Data records Start Marker

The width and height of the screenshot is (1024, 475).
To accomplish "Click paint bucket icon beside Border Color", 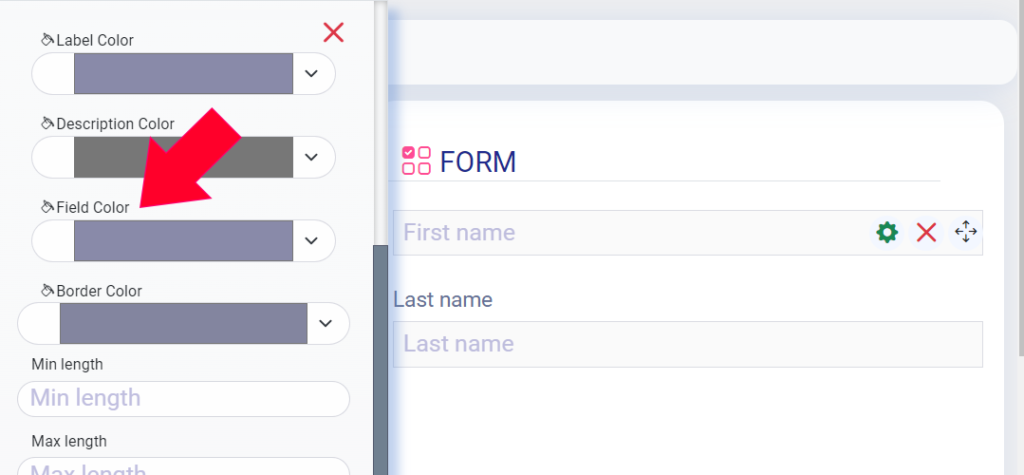I will pyautogui.click(x=47, y=291).
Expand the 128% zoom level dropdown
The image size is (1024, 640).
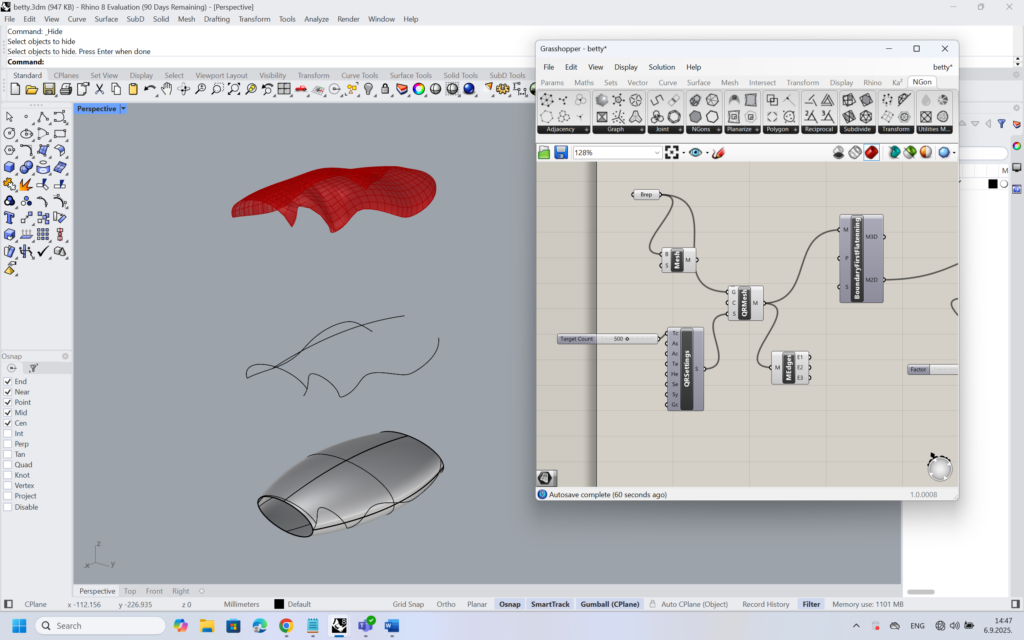click(656, 153)
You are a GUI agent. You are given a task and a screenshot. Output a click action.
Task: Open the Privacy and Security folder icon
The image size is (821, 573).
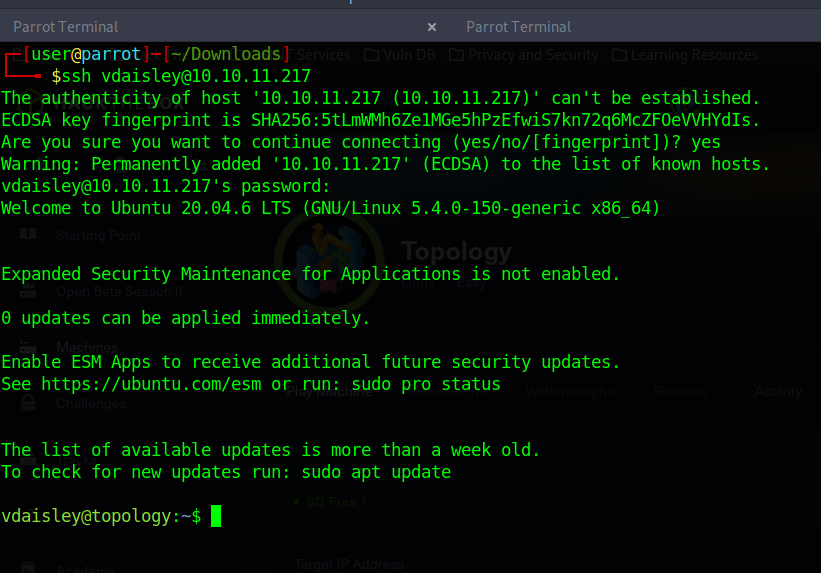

Data records End Marker

* Task *
Restate word for word, please, the line containing "You are a GUI" and all lines after it through the end of the material; the pictures do not belong in the copy.

* Answer below *
You are a GUI agent. You are given a task and a screenshot. Output a click action.
Task: Open the Privacy and Security folder icon
The image size is (821, 573).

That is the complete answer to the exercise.